For an Eritrean cancer patient named Andemarian Telesenbet Beyene, the future of medicine couldn’t come soon enough.
Stricken with an advanced form of tracheal cancer, this 36-year-old father of two was running out of options. With little time left on the clock and no suitable donor anywhere in the cards, Beyene’s doctors decided to make medical history instead…
When the tumor reached about six centimeters in length — almost completely blocking the patient’s windpipe — Beyene’s doctors moved on their final option. Working from scratch, they built him a new one.
The whole process took less a week. On June 9, Beyene’s life was saved using a new organ modeled on the one that needed to be replaced.
For the ground-breaking field of regenerative medicine, it was nothing short of a landmark procedure.
“He was condemned to die,” said Beyene’s surgeon, Dr. Paolo Macchiarini, who performed the procedure at Sweden’s Karolinska University Hospital.
“We now plan to discharge him on Friday.”
The Miracle Cure
That was two weeks ago. Today Beyene is cancer-free — those magic words every patient longs to hear.
What’s more, since the organ was created using his own stem cells, there has been none of the tissue rejection that often comes with donated organs.
“It’s working like a normal windpipe,” Dr. Macchiarini says.
“He’s able to cough. He’s able to expel his secretions. He’s breathing normally. He has the sensation he’s breathing.”
In this case, a team led by Alexander Seifalian of University College London used plastic polymers and nanotechnology to build a scaffold of Beyene’s trachea in the lab.
The lab-produced scaffold was then bathed in a solution containing the patient’s own stem cells in a bioreactor produced by Harvard Bioscience (NASDAQ: HBIO).
According to David Green, president of Harvard Bioscience, the cells began to grow on the spongy new form within two days under sterile conditions. The stem cells — bathed with three different growth factors and protective chemicals at the time of surgery — grew into a thin sheet of cells on the inside of the scaffold “surprisingly quickly,” Green says.

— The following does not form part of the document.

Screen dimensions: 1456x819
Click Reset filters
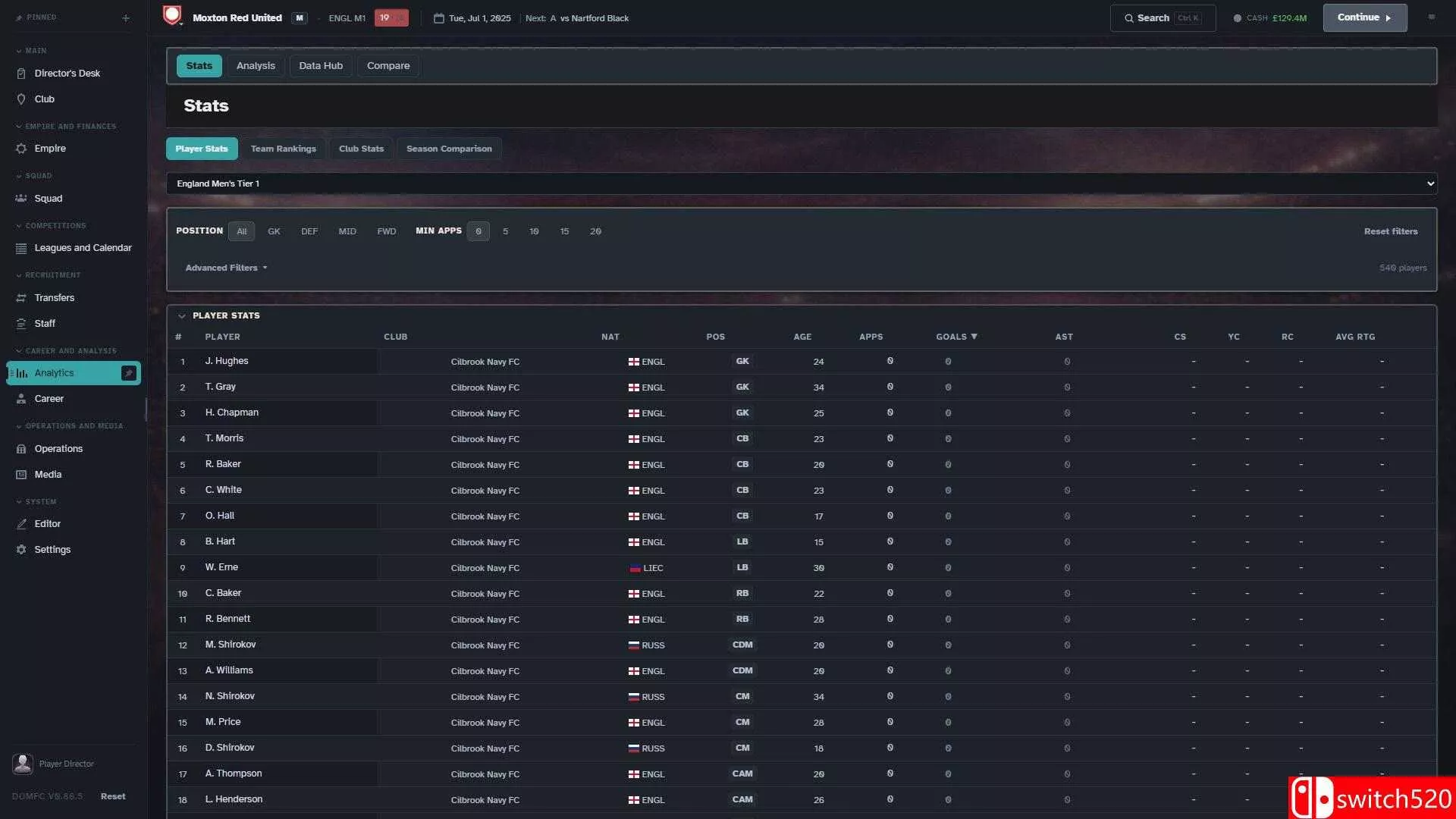coord(1390,231)
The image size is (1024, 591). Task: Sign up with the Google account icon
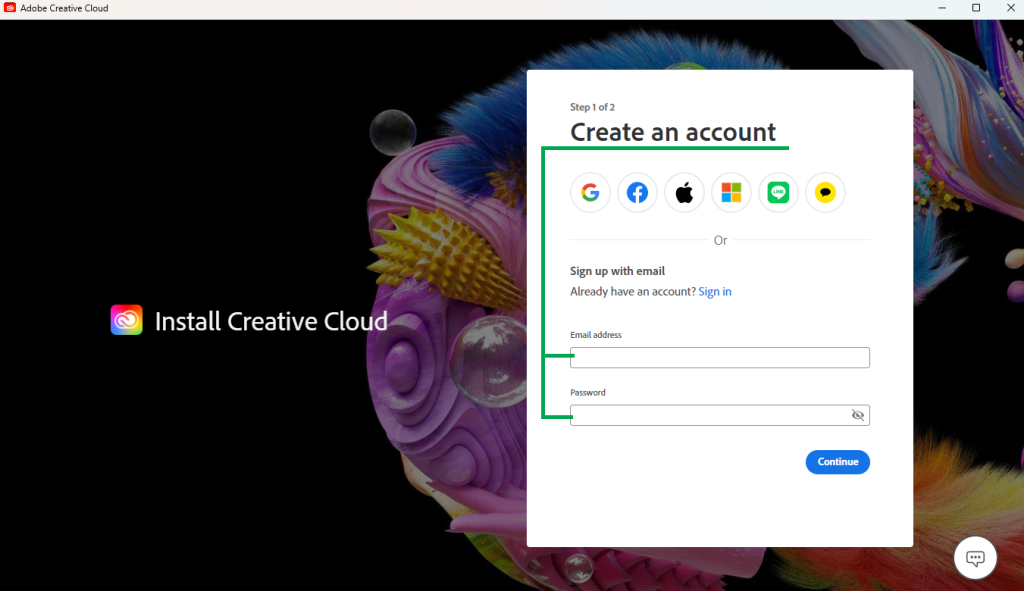[590, 192]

From there, the stem cells essentially took over, creating a transplant that was indistinguishable from a normal, healthy trachea.
Forty-eight hours after the long surgical procedure, all signs pointed to a successful conclusion. The manufactured organ functioned flawlessly.
“It’s yet another demonstration that what was once considered hype is becoming a life-changing moment for patients,” said Alan Russell, director of the McGowan Institute for Regenerative Medicine in Pittsburgh.
One of these patients is a nine-month-old girl who was born without a trachea. According to Greene, she is next in line to receive a similar procedure.
Each year, 1,800 people worldwide are diagnosed with tracheal cancer. Without a suitable donor, these patients can typically expect a life span of only around six months.
This new frontier in medicine gives these patients newfound hope that their condition may be soon be cured, not simply treated. And this hope is further extended to the 4,000 patients added each day to U.S. organ donor waiting list.
New Frontiers
Regenerative medicine is a relatively new field that brings together experts in biology, chemistry, computer science, engineering, genetics, medicine and robotics, among others, to find solutions to some of the most challenging problems faced by the medical community.
Its essence is much simpler: to harness the body’s natural healing processes and activate these processes when and where they’re critically needed.
“The reason this technology works is that it’s not really surgery,” explains Dr. Anthony Atala, one of the field’s most renowned researchers. According to Atala, doctors using these techniques are essentially “just priming the pump” by putting the appropriate cells into the appropriate place, and asking the body to do the rest.
I’ve reported before on the reasons these methods have allowed Dr. Atala and his team to make history of their own. Between 2004 and 2007, Atala successfully reconstructed urethras in five young patients using the patients’ own cells.
With their made-to-order implants now in place for more than five years, Atala reports, “These children are now totally normal… They’re running around and doing the things they usually do.”
The Investor’s Edge
While the success of regenerative medicine cannot be denied, this portion of the biotech sector is still practically brand-new.
But that “investor’s edge” isn’t likely to last long, according to Life Science Intelligence. The firm projects the global market for tissue-regenerative products could be worth more than $118 billion in just three years. By comparison, today’s market stands at roughly $1.8 million.
Now try, if you can, to imagine how much money is going to be made in this arena over the next three years and beyond as these successes take hold in the market…
It could be life-changing in its own right.
Companies are creating living, functional tissue to repair or replace organ function lost to age, disease, or congenital defects. To call what they do “revolutionary” doesn’t do it justice…
It is nothing less than science fiction brought to life.
You don’t need to be Andemarian Telesenbet Beyene to know the future of medicine has arrived.